As this study is, to the best of our knowledge, the first to investigate the feasibility of the ultrasound-microbubble technique for periodontal tissue treatment, further studies are needed to better understand gingival inflammation and disease. For example, while the effects of NF-κB transfection into healthy gingival tissue were the main focus of this study, the effects of such transfection on periodontal lesions and diseased tissue should be examined using mouse models of periodontal inflammation, bacterial infection or systemic inflammation to elucidate the potential applications for this methodology of drug delivery in clinical cases of periodontal disease. In addition, in the current study, we analyzed the transfection efficiency and protein expression levels of immune-related proteins within the gingiva at only 2 h post transfection. As such, further research is required to characterize the pharmacokinetics of the decoy ODN within periodontal tissues over a longer period. Meanwhile, a previous study demonstrated that NF-κB decoy ODN transfection accelerated the regeneration of the alveolar bone loss region.31 Therefore, it would also be interesting to determine how this ultrasound-microbubble approach could be applied to mouse models of alveolar bone deficiency to further investigate the effects of NF-κB on alveolar bone regeneration.

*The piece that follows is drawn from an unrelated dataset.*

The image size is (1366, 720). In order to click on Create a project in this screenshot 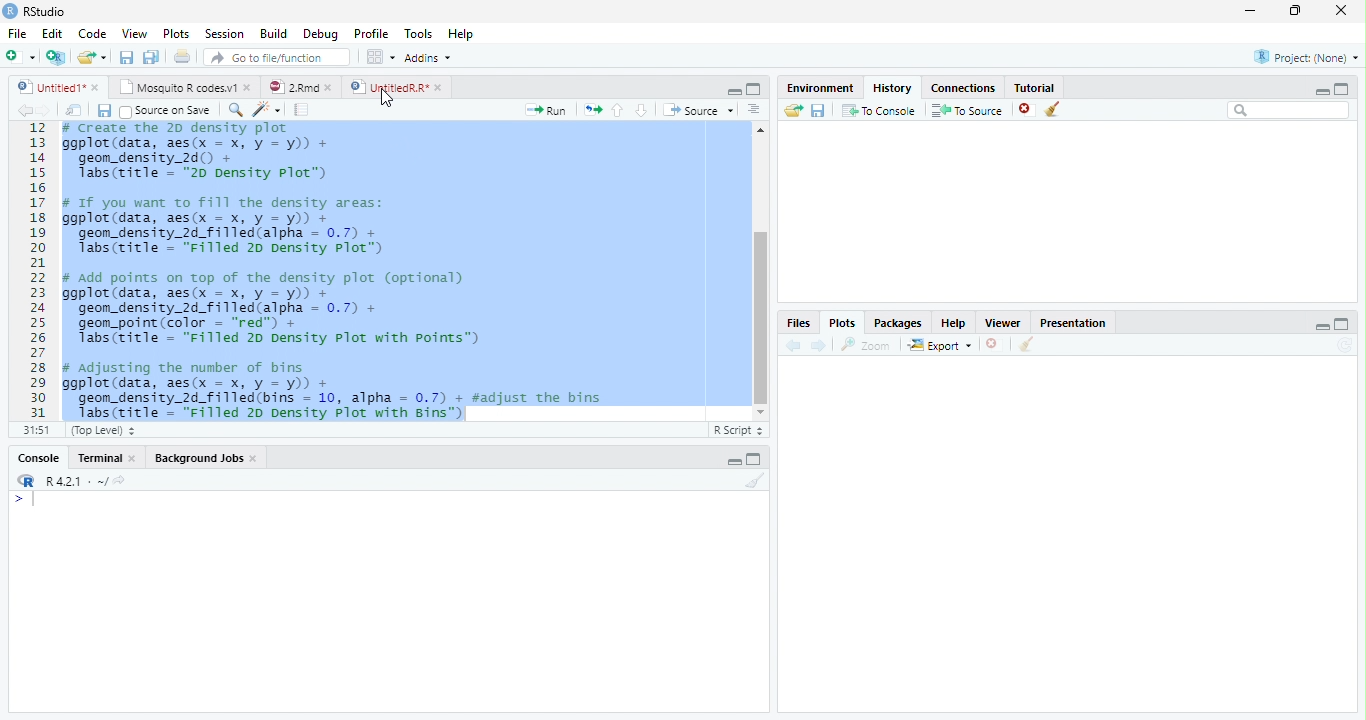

In the present study, we demonstrated that transfection of the NF-κB decoy using the ultrasound-microbubble technique resulted in decreased expression of IL-1β, IL-6 and ICAM-1 within the periodontal tissues of mice. These findings suggest that the ultrasound-microbubble technique is an effective method for decoy transfection within this particular cellular context and should therefore be evaluated for the introduction of other genes, decoy ODNs and drugs into oral tissues. Our method may also have therapeutic potential for periodontal disease, particularly during the initiation and healing stages, without the need for invasive measures or severe side effects. However, additional studies are needed to investigate the clinical application of ultrasound-microbubble decoy ODN transfection for the treatment of other kinds of inflammatory diseases.


We express our thanks and gratitude to Professor Mitsuaki Isobe for his helpful comments on the manuscript and to Dr Ryo Watanabe for his kind technical assistance.